Secondo il testo sulla crisi del gas, di quanto si è ridotta nel corso dell'anno la dipendenza dell'Europa da Mosca?

* Estratto selezionato *
####################

Quel che più colpisce ed irrita nell’avvitarsi della crisi del gas – specie dopo il sabotaggio ai due gasdotti Nord Stream – è la voce grossa che prontamente fa l’inner circle della Commissione di Bruxelles a fronte dell’inconcludenza delle azioni che ne fanno poi seguito.
“Any deliberate disruption of European energy infrastructure is utterly unaunacceptable and will be met with a robust and united response.” ha tuonato Josep Borrell, l’alto rappresentante per la politica estera dell’Unione, dopo i sabotaggi a 3 linee dei gasdotti Nord Stram 1 e 2 avvenuti il 27 settembre.
Gli ha fatto eco la Presidente della Commissione Ursula von der Leyen che ha minacciato una “strongest possible response”. In cosa poi potrebbe consistere questa risposta – robusta, unitaria, più forte possibile – non è dato sapere, al di là della minacciosa spada del price cap alle importazioni di gas dalla Russia, ancora da definire nei suoi contenuti tecnici e priva del necessario consenso dei paesi membri, al di là dei 15 (su 27) che si sono detti favorevoli.
Il sabotaggio dei due gasdotti – ancora da definire nelle dinamiche e nei mandanti – non ha ridotto i flussi di gas dalla Russia essendo entrambi non operativi. Pongono però una seria minaccia sul futuro del mercato del gas qualora l’Europa non riesca a ridurre ulteriormente la sua dipendenza da Mosca, più che dimezzata nel corso dell’anno dal 40% al 9%.
Un’impennata causata non dal sabotaggio ma dalle continue tensioni politiche tra Mosca e Kiev
Una minaccia che colpisce profondamente, in prospettiva, la Russia e che porta a dubitare della sua responsabilità nel causare il sabotaggio. Il rimbalzo dei prezzi – nel caso del PSV italiano dai 39,5 doll/Mil.Btu (140 €/MWh) del 26 settembre ai 45,5 (161 €/MWh) del 28 settembre, comunque inferiori ai circa 57 (234 €/MWh) di inizio settembre – non è riconducibile quindi al calo dei flussi di gas russo, quanto alle continue tensioni politiche tra Mosca e Kiev, col rischio di loro ulteriori riduzioni.

####################

* Blocco dati *
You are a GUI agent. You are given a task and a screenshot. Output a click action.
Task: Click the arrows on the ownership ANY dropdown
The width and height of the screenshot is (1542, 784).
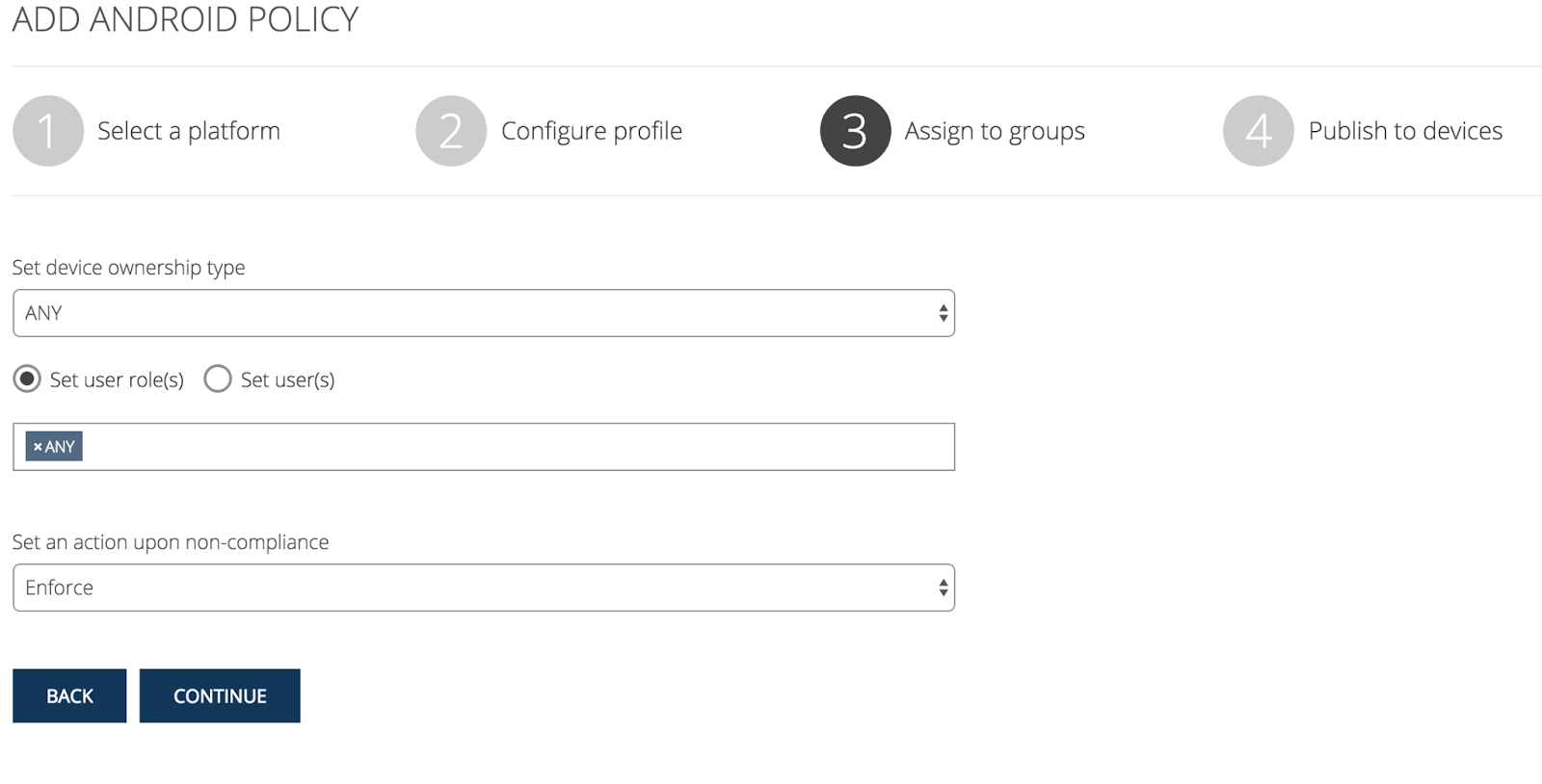(943, 313)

####################

* Soluzione proposta *
Dal 40% al 9%.